**EXERCISE DETAILS**
Reproduce the lines below exactly. Skip images.

**SOURCE MATERIAL**
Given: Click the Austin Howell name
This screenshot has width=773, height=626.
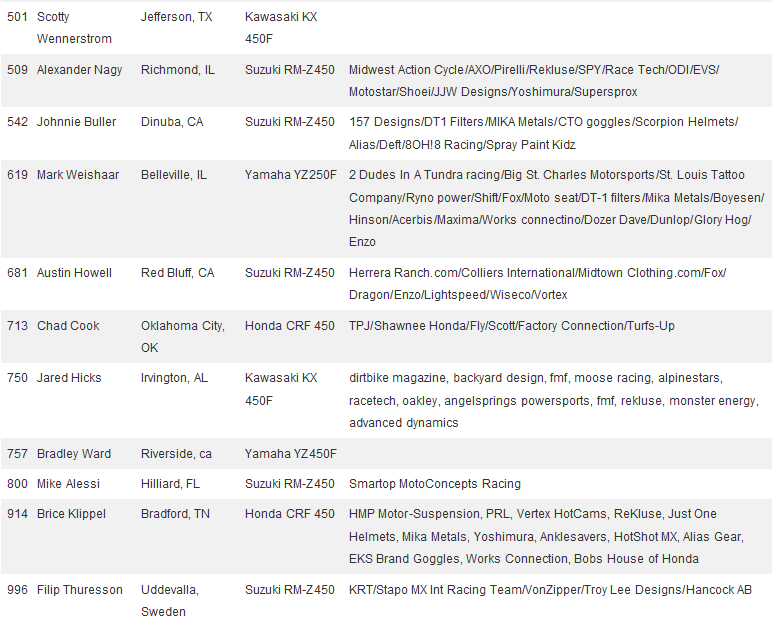Looking at the screenshot, I should click(76, 273).
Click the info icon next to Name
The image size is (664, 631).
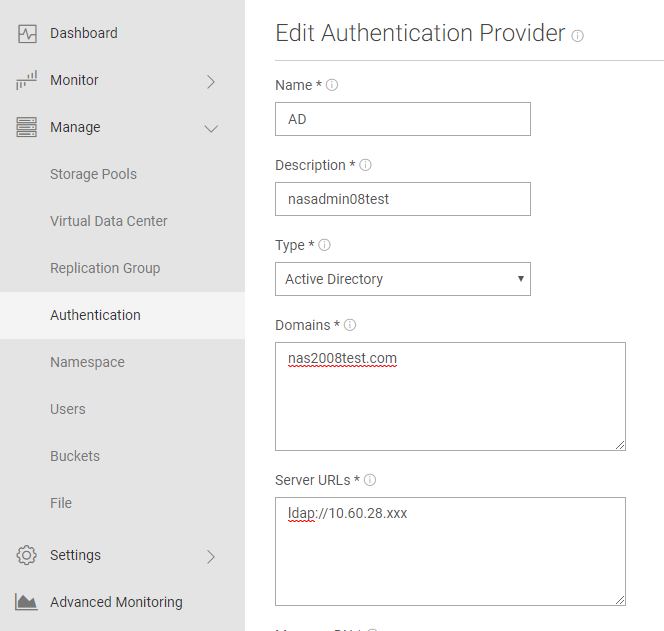pyautogui.click(x=332, y=86)
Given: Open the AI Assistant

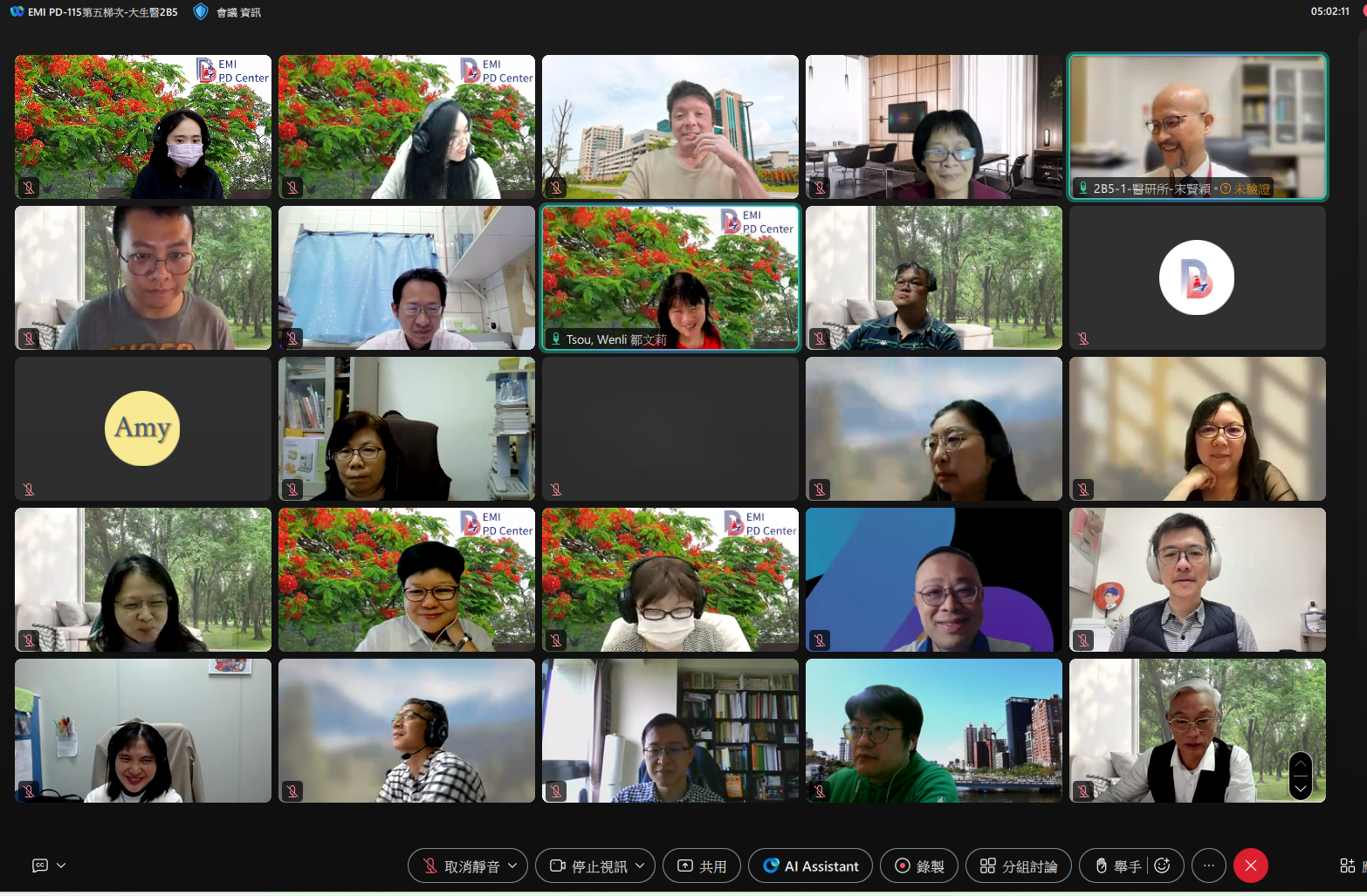Looking at the screenshot, I should pos(810,866).
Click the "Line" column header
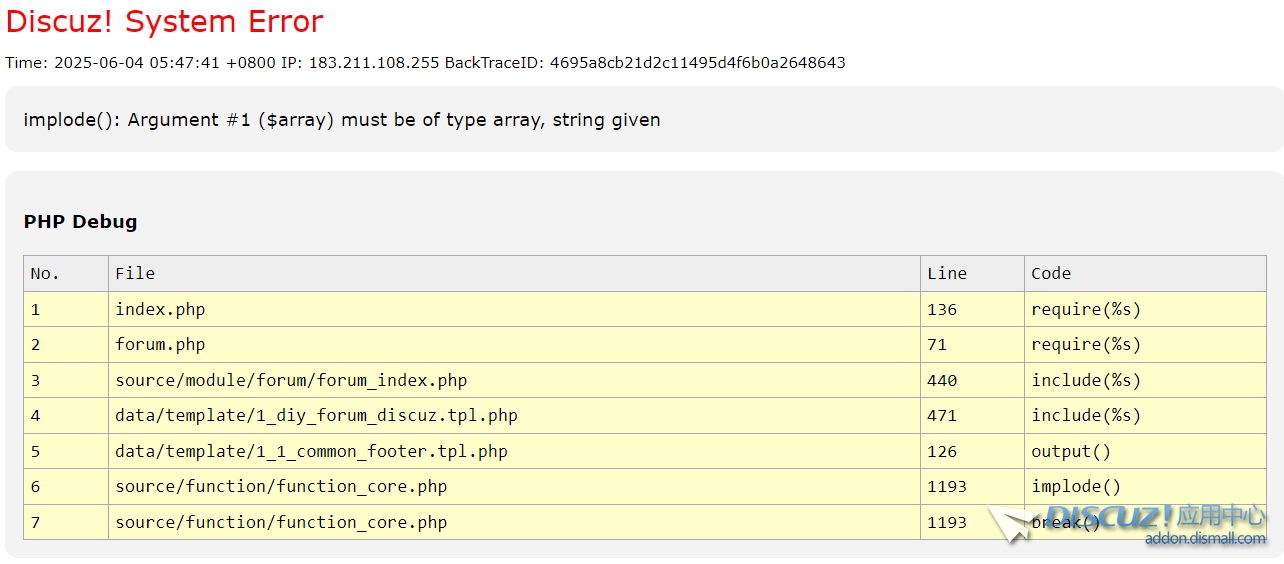Viewport: 1284px width, 564px height. [x=947, y=273]
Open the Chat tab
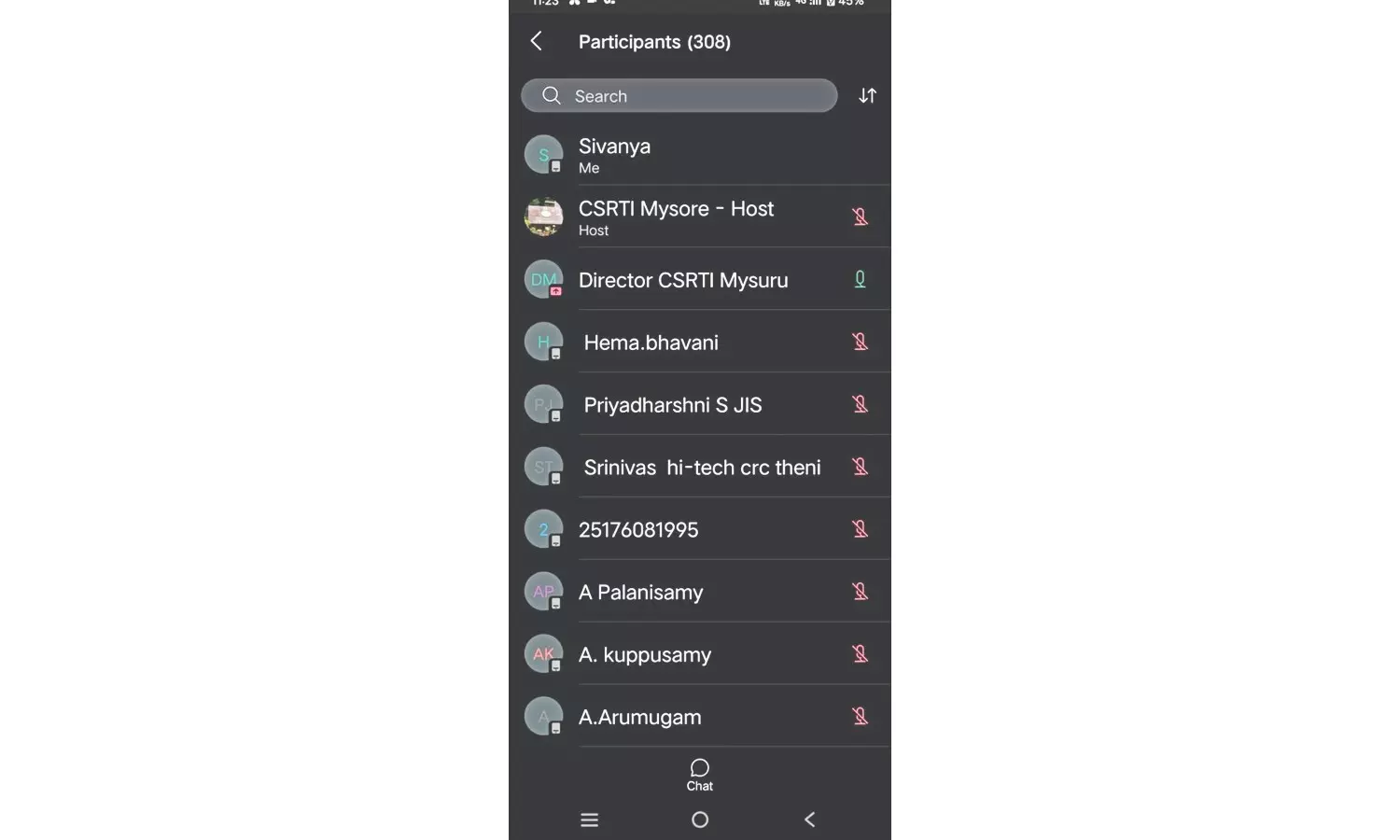The height and width of the screenshot is (840, 1400). (700, 774)
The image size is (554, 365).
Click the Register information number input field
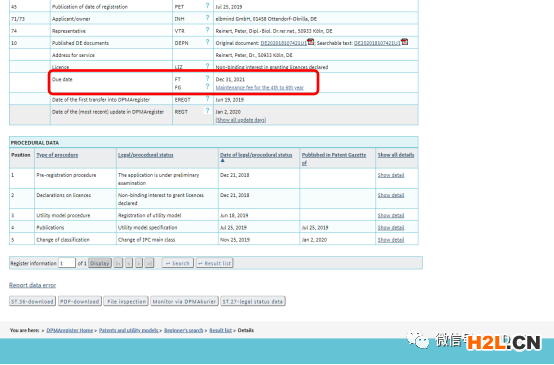point(67,263)
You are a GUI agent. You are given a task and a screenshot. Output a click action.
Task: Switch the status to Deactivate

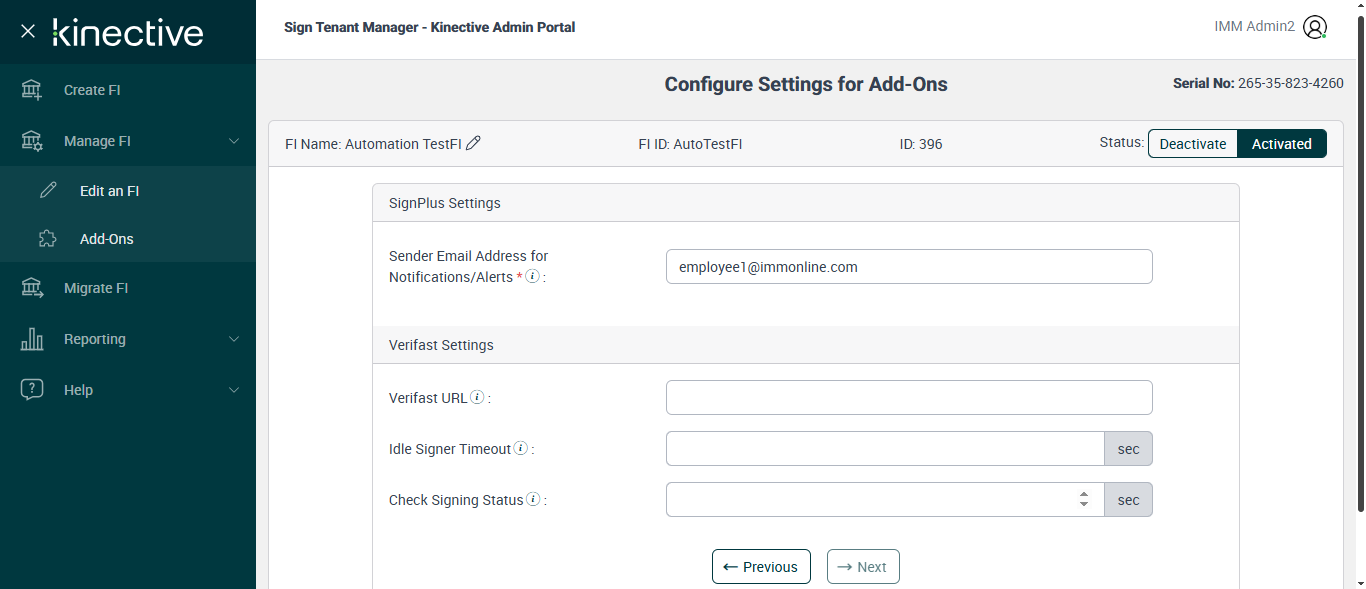tap(1192, 144)
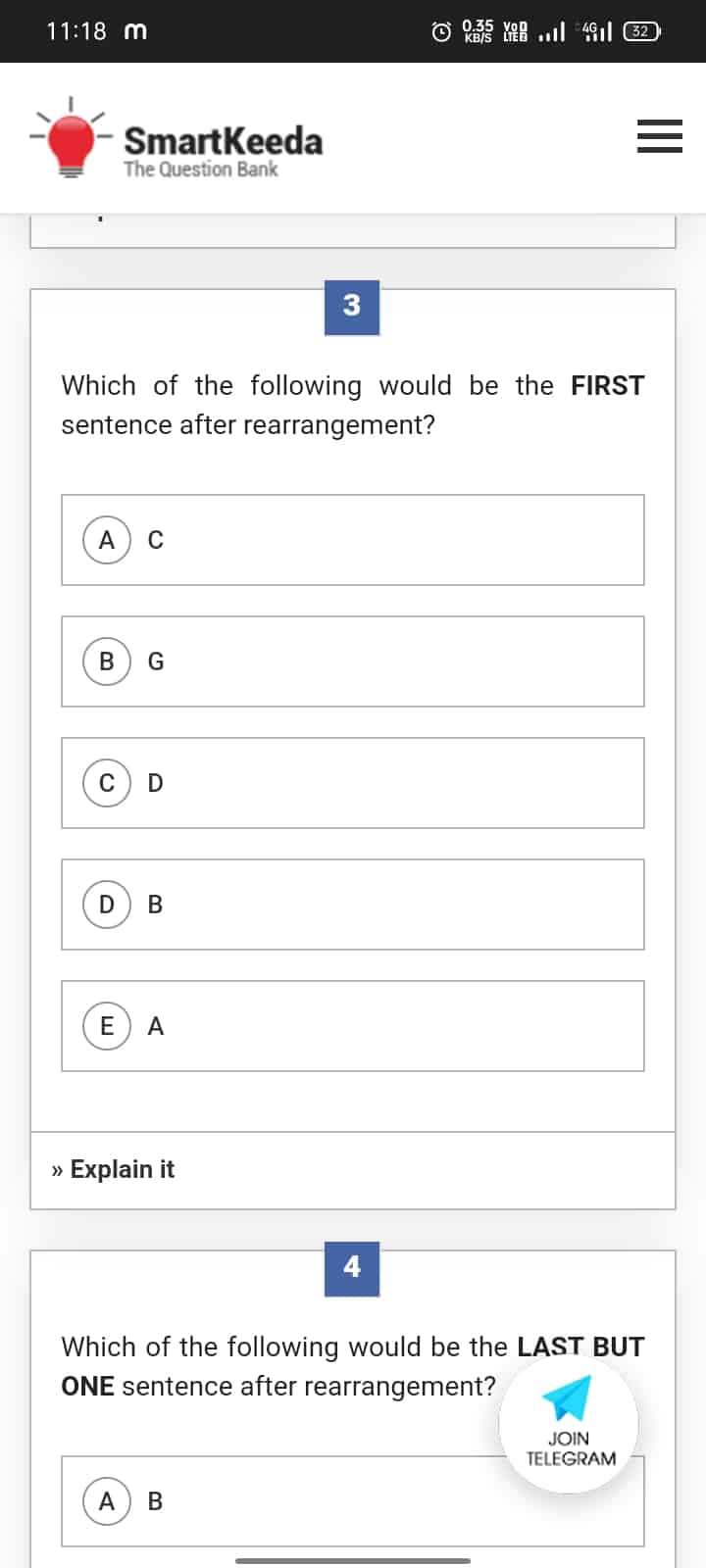Viewport: 706px width, 1568px height.
Task: Select option E with answer A
Action: click(352, 1026)
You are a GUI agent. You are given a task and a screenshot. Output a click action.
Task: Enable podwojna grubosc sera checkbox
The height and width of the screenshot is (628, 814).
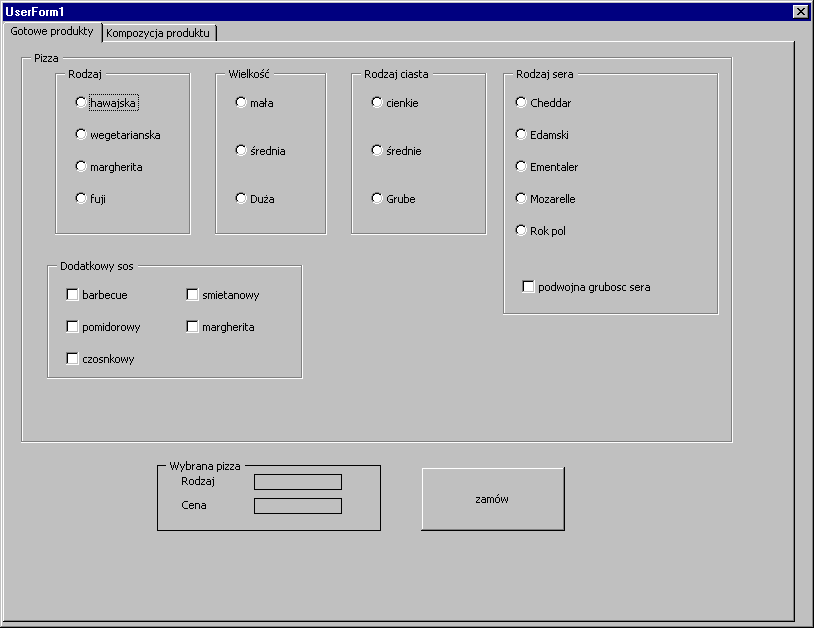(529, 287)
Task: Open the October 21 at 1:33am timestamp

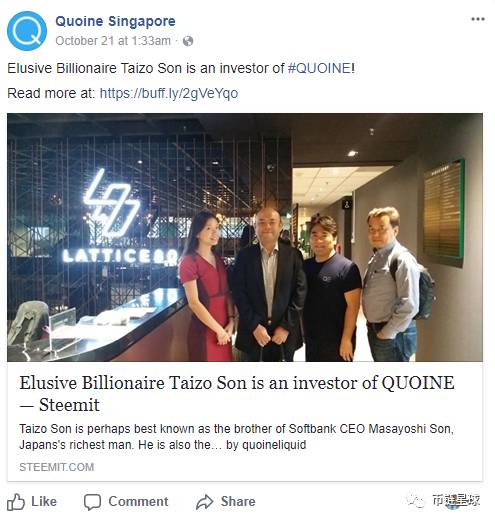Action: click(113, 41)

**OUTPUT OF THE EXERCISE**
Given: Click the Austin Howell name
This screenshot has width=773, height=626.
Looking at the screenshot, I should click(76, 273).
Click the info icon next to Name
The image size is (664, 631).
pyautogui.click(x=332, y=86)
Given: Open the AI Assistant

Looking at the screenshot, I should pos(810,866).
Click the "Line" column header
Viewport: 1284px width, 564px height. [x=947, y=273]
Open the Chat tab
The height and width of the screenshot is (840, 1400). (700, 774)
The image size is (554, 365).
Click the Register information number input field
point(67,263)
You are a GUI agent. You are given a task and a screenshot. Output a click action.
Task: Switch the status to Deactivate

tap(1192, 144)
Viewport: 706px width, 1568px height.
Task: Select option E with answer A
Action: click(352, 1026)
You are a GUI agent. You are given a task and a screenshot. Output a click action.
Task: Enable podwojna grubosc sera checkbox
The height and width of the screenshot is (628, 814).
(529, 287)
Task: Open the October 21 at 1:33am timestamp

Action: click(113, 41)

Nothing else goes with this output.